» Collected data
____________

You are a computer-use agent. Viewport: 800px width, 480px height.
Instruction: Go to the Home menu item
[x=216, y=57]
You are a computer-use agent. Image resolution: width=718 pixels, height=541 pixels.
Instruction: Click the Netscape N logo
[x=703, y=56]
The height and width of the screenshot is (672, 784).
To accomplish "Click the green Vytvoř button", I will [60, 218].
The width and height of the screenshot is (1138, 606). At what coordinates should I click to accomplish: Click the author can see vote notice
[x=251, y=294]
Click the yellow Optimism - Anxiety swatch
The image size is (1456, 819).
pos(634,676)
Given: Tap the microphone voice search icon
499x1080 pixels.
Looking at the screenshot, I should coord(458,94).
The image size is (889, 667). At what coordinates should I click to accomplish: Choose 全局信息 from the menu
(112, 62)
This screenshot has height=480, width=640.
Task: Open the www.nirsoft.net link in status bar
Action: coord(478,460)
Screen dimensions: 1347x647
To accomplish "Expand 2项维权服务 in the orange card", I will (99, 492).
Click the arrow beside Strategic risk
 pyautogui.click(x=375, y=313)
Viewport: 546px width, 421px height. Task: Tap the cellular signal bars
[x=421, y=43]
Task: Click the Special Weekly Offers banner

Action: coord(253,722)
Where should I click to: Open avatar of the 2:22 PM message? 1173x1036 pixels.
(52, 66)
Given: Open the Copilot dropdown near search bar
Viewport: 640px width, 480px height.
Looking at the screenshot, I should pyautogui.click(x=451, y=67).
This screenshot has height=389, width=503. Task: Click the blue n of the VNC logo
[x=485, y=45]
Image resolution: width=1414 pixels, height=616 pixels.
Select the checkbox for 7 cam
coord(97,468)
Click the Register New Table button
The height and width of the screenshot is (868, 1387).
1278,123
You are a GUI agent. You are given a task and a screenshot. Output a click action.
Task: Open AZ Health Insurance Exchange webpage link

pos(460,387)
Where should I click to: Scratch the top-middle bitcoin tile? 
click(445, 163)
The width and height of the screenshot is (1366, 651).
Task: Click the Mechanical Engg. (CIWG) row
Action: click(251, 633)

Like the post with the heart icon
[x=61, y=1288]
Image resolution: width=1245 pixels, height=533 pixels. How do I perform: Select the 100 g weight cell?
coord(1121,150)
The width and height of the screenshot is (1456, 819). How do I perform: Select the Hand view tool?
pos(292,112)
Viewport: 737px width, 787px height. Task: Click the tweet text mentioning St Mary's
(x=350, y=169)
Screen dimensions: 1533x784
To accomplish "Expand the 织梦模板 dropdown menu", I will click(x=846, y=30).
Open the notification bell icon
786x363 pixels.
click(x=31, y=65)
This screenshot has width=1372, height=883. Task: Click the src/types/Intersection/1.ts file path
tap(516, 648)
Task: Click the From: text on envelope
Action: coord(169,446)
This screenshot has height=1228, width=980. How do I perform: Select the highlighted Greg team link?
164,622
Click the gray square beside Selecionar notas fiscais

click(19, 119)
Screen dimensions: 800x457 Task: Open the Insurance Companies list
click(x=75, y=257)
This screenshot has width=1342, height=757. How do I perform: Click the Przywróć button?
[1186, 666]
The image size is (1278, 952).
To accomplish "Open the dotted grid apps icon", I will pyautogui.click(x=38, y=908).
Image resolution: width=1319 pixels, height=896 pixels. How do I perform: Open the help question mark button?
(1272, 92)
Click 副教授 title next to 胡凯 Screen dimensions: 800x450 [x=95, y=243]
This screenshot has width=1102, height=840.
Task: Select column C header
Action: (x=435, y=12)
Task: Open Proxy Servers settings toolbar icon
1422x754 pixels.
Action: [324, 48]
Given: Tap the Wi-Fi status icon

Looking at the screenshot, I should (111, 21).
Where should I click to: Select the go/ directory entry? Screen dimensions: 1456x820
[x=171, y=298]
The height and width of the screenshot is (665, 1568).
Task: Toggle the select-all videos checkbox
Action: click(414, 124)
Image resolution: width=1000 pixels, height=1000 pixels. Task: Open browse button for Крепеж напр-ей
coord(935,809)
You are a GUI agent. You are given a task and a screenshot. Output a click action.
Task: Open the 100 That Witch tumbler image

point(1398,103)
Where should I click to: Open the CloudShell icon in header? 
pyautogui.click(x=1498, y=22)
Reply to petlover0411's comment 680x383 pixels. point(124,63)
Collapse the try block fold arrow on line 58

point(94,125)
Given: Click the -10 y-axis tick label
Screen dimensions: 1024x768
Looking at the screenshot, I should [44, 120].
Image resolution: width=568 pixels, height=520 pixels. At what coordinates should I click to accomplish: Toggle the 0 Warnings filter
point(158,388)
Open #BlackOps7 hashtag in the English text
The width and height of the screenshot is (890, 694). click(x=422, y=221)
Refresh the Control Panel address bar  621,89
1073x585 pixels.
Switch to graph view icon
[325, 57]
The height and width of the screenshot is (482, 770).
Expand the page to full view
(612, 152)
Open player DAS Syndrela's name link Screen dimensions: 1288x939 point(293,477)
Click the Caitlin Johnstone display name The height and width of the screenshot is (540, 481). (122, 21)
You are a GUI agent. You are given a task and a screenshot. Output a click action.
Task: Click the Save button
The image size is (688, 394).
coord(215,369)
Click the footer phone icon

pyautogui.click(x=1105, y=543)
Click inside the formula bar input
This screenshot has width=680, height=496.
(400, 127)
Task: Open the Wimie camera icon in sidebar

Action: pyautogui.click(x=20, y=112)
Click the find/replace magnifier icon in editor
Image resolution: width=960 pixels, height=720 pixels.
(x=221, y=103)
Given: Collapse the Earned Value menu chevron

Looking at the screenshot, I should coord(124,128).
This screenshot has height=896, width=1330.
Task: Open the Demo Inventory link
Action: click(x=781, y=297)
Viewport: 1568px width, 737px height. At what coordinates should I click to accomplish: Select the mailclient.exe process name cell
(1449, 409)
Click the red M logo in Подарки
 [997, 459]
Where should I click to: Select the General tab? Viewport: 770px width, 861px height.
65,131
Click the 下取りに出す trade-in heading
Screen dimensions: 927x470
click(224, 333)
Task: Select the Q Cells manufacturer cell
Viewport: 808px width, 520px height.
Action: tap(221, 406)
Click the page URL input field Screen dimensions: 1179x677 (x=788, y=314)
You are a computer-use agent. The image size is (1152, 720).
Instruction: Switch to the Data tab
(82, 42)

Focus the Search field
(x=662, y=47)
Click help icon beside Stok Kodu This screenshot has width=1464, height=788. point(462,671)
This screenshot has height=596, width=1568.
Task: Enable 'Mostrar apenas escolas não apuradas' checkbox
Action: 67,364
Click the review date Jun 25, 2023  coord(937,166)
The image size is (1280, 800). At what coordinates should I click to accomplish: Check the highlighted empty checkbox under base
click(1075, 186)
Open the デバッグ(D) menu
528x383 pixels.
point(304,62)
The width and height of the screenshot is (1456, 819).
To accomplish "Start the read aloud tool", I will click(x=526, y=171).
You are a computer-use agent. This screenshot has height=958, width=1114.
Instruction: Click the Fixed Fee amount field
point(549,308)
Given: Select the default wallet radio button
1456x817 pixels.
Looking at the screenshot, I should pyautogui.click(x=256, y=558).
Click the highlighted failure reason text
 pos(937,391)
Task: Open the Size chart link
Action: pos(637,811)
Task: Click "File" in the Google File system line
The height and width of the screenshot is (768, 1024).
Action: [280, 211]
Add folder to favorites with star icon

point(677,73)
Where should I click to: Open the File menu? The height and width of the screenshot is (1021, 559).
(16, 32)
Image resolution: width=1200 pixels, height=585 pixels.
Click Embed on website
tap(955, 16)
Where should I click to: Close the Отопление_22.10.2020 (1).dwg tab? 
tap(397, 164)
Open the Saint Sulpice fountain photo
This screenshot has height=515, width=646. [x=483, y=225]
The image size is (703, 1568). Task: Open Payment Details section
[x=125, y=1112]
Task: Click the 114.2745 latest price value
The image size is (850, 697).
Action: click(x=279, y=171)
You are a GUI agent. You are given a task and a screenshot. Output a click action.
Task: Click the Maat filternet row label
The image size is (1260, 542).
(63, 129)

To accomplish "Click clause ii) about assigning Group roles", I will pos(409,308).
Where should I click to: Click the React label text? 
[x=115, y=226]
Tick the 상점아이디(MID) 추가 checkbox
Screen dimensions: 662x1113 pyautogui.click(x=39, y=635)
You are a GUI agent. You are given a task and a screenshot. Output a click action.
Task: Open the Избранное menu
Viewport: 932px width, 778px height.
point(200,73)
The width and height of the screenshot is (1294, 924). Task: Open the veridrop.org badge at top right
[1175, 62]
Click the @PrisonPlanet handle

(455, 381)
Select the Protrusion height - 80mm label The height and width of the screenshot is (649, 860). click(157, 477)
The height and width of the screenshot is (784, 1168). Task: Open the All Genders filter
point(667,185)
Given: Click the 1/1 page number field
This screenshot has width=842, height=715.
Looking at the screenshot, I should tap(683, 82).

____________

» Aim of the exercise
The required output is every line above from the one with "Collapse the try block fold arrow on line 58" down to the one with "1073x585 pixels.", restated word for word, ends included.

» Answer for this exercise
Collapse the try block fold arrow on line 58

point(94,125)
Given: Click the -10 y-axis tick label
Screen dimensions: 1024x768
Looking at the screenshot, I should [44, 120].
Image resolution: width=568 pixels, height=520 pixels. At what coordinates should I click to accomplish: Toggle the 0 Warnings filter
point(158,388)
Open #BlackOps7 hashtag in the English text
The width and height of the screenshot is (890, 694). click(x=422, y=221)
Refresh the Control Panel address bar  621,89
1073x585 pixels.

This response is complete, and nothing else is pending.